GATHERED UNDER THE WINGS

O God, whose glory it is always to have mercy: Be gracious to all who have gone astray from your ways, and bring them again with penitent hearts and steadfast faith to embrace and hold fast the unchangeable truth of your Word, Jesus Christ your Son; who with you and the Holy Spirit lives and reigns, one God, for ever and ever. Amen.
Genesis 15:1-12, 17-18          Psalm 27              Philippians 3:17-4:1           Luke 13:31-35
The readings today truly reflect a sense of the Lenten season: the hope, the fulfillment of promises at the end, is seen dimly through a dark shadow that seems to fall across these scenes.  It is as if at times we feel like Abram when: “ as the sun was going down,” fell into, “deep sleep  and a deep and terrifying darkness descended upon him.”

I raised chickens when I was a kid – that was my 4-H project and I was reasonably successful with it.  I got to observe chickens in an up-close and personal way.  Perhaps that is why the image of a hen gathering her chicks has always been real and meaningful to me.  At a time when we as a people, a church, even within many of our families, find ourselves broken and scattered, the image of being gathered under the loving wings of God is a comforting one.

In biology, we speak of two sometimes opposing forces of nature within all living organisms –  one appears selfish and acts toward preservation of the individual; the other seems gregarious and is directed toward preservation of the species.  In nature, this dichotomy appears to work well to balance the needs of the individual with the needs of the community.  Dichotomy, however, is not always either/or; sometimes it is both/and.  In this season of Lent, we are called, again and again, to turn from sin and embrace truth, to turn from darkness to light, to rise from the ashes of death to walk with faith in newness of life.  But what does that mean in our day to day life?  As I listen to the readings from today's lectionary, I am struck by the interplay of opposing forces: of scattering and gathering, dividing and uniting, dying and living.

An item on a Baptist press site on the web this week deeply touched me.  In it I  see a sign of today's Gospel message – the message of the destroyer, the fox, and the hen who gathers her chicks under her wings.
Saturday, February 20, 2010 NASHVILLE, Tenn. (ABP) – An Ash Wednesday car/deer crash killed a preacher's daughter and united a church in grief.

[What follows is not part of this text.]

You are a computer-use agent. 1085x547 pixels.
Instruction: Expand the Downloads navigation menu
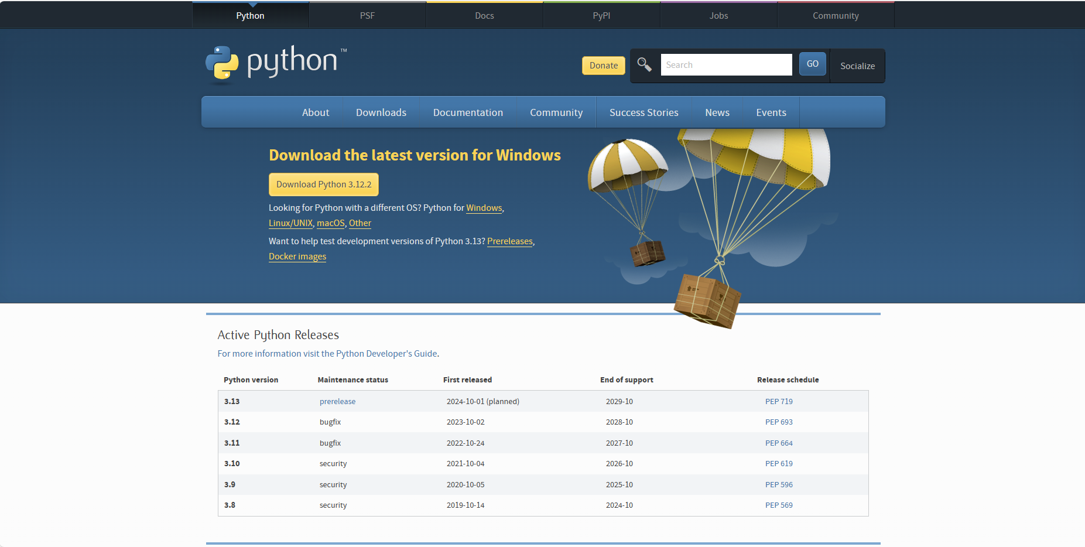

Emmie Cecelia Mears Webb was wearing ashes on her forehead applied earlier in the evening of Feb. 17 by her mother, Amy Mears, co-pastor of Glendale Baptist Church in Nashville when a deer crashed through the windshield and fatally injured her as she sat between two siblings in the back seat of a sedan driven by her father.  Emmie, 8, died at the scene.  Police arrived on the scene to find the deer, which ran in front of the car just before the collision, dead inside the vehicle.  No other contributing factors were cited.
Sometime we enter a deep and terrifying darkness and when we awaken, we realize it is not a dream.  Life is difficult and painful sometimes.  We are challenged to find meaning and purpose amid the most severe trials.  I think there are things from which we would all wish to hide, to flee.  But our calling is to  embrace the truth, to stand in reality and trust in God, even when it feels painful, when it is frightening.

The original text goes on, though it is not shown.